Recent reporting indicates that Mondelēz International has discontinued direct-store-delivery (DSD) services to independent grocery stores in NYC. Under DSD systems, manufacturers deliver branded packaged goods directly to retail locations while also providing merchandising and inventory support. These services are especially important for independent grocers that lack vertically integrated supply chains.

If independent retailers must now purchase the same products through third-party wholesalers, their effective procurement costs may rise even if wholesale list prices remain unchanged.

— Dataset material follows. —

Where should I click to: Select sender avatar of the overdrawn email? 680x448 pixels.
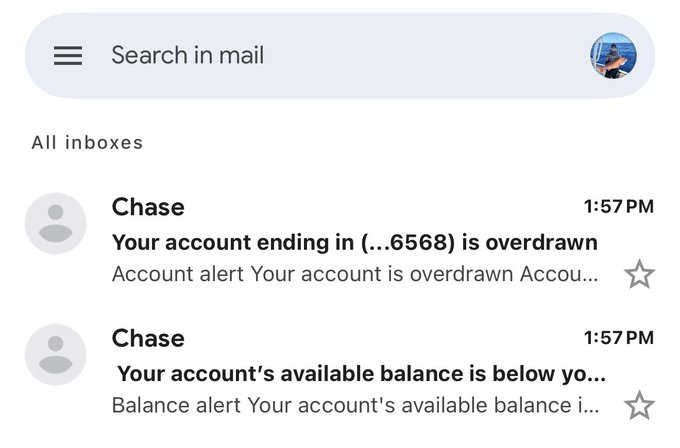click(x=55, y=224)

From an economic perspective, this type of supply chain change can weaken competition by increasing the marginal costs faced by some retailers but not others. When independent supermarkets face higher procurement costs than nearby chain stores, they may be forced to raise retail prices — reducing competitive pressure on their rivals.

In differentiated retail markets, this may allow chain supermarkets to increase their own prices in response, even without experiencing a direct cost increase. Over time, higher procurement costs may also increase the likelihood of store exit among independent retailers, potentially reducing retail variety in neighborhood grocery markets.

These dynamics may be relevant under the Robinson–Patman Act, which prohibits discriminatory provision of services that harm competition among competing buyers. While the statute is often associated with wholesale price discrimination, unequal access to manufacturer-provided logistics or merchandising support may similarly affect retailers’ ability to compete.